- ¿No tendrás por casualidad un poco de hachís para este pobre hombre, Smith?
- ¡Largo! -dijo ella.
Accediendo pasivamente a la voluntad de Charlie, se le acercó arrastrando los pies. Luego se detuvo y levantó la cabeza, y se quedó quieto; ella se sintió muy violenta al ver que los ojos agotados y sin personalidad del norteamericano se habían llenado de lágrimas y que, con un nudo en la garganta, la miraba con una infantil expresión de súplica.
- Tayeh no quiere permitirme que salte del tiovivo en marcha -se quejó el norteamericano. Su acento del profundo Sur había dado paso a un acento corriente de la Costa Este-. Cree que mis baterías ideológicas se han descargado. Y me temo que acierta. Es como si ya no me acordara del razonamiento según el cual cada bebé muerto es un paso hacia la paz mundial. Lo cual es una lata para quien ha matado a unos cuantos. Tayeh se lo toma muy deportivamente. Es un tipo deportivo. ((Si quieres irte, vete», dice. Y señala al desierto. Deportivamente.
Como un pordiosero desconcertado, cogió la mano derecha de Charlie entre las suyas y se quedó mirando la palma vacía.
- Me llamo Halloran -explicó, como si a él mismo le costara recordarlo-. Donde dice Abdul debes leer Arthur J. Halloran. Y si alguna vez pasas delante de alguna embajada de Estados Unidos, te estaría agradecidísimo si dejaras una nota diciendo que Arthur Halloran, el que fuera miembro de la troupe de Boston y de Vietnam, y últimamente soldado de ejércitos no tan oficiales, desearía regresar corriendo a casa y pagar la deuda que ha contraído con la sociedad antes de que esos macabeos locos aparezcan por esas colinas y nos hagan papilla a todos. ¿Querrás hacerme este favor, Smith? Al fin y al cabo, a la hora de la verdad nosotros, los anglosajones, somos superiores, ¿no te parece?
Ella no podía apenas moverse. Una irresistible sensación de mareo la había invadido con la misma fuerza que la primera sensación de frío que tiene un cuerpo muy malherido. Lo único que quería era irse a la cama. Con Halloran. Para proporcionarle el consuelo que pedía y extraerle a cambio otro tanto. No le importaba que a la mañana siguiente él pudiese delatarla. Que lo hiciera. Lo único que sabía es que no soportaba, ni una noche más, aquella infernal celda vacía.

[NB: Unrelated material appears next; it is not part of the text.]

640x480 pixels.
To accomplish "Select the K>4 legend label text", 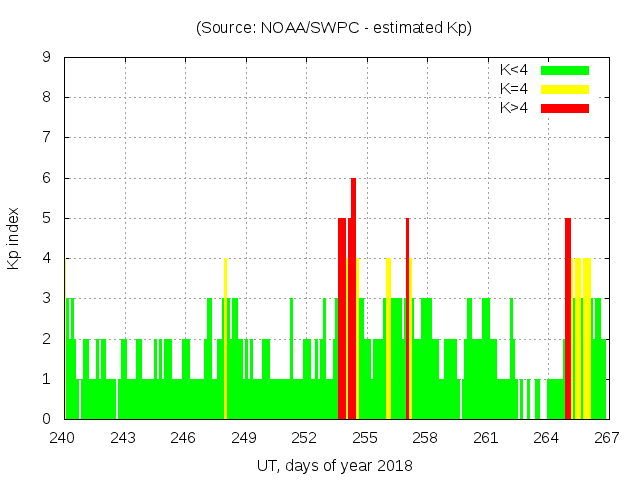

El retenía todavía su mano. Ella le dejó, matando el tiempo como un suicida que mira anhelante desde el alféizar de una ventana la calle que está muy abajo, a sus pies. Después, haciendo un tremendo esfuerzo, se liberó, y con las dos manos a la vez empujó el esquelético cuerpo del norteamericano, que no ofreció resistencia, hacia el exterior.
Se sentó en la cama. Era, sin duda, la misma noche. Podía oler todavía el cigarrillo de él. Ver la colilla apagada en el suelo.
«Si quieres irte, vete», dijo Tayeh. Luego señaló al desierto. «Tayeh es un tipo muy deportivo.»
«No hay miedo que se le pueda comparar -había dicho Joseph-. Tu valentía será como el dinero, irás gastándola, cada vez más, y una noche te mirarás los bolsillos y estarás sin un céntimo. Entonces es cuando empieza la verdadera valentía.
»No hay más que un principio lógico -había dicho Joseph-, tú. No puede quedar más que un superviviente, tú. No hay más que una persona en la que puedes confiar, tú.»
Se quedó junto a la ventana, preocupada por la arena. No había pensado que la arena pudiera remontarse tan alto. De día, domada por el ardiente sol, yacía dócil y baja, pero cuando, como en este momento, brillaba la luna, se hinchaba formando inquietos conos que saltaban de un horizonte a otro, y supo que con el tiempo acabaría derramándose hasta el barracón a través de la ventana, y la dejaría tiesa en pleno sueño.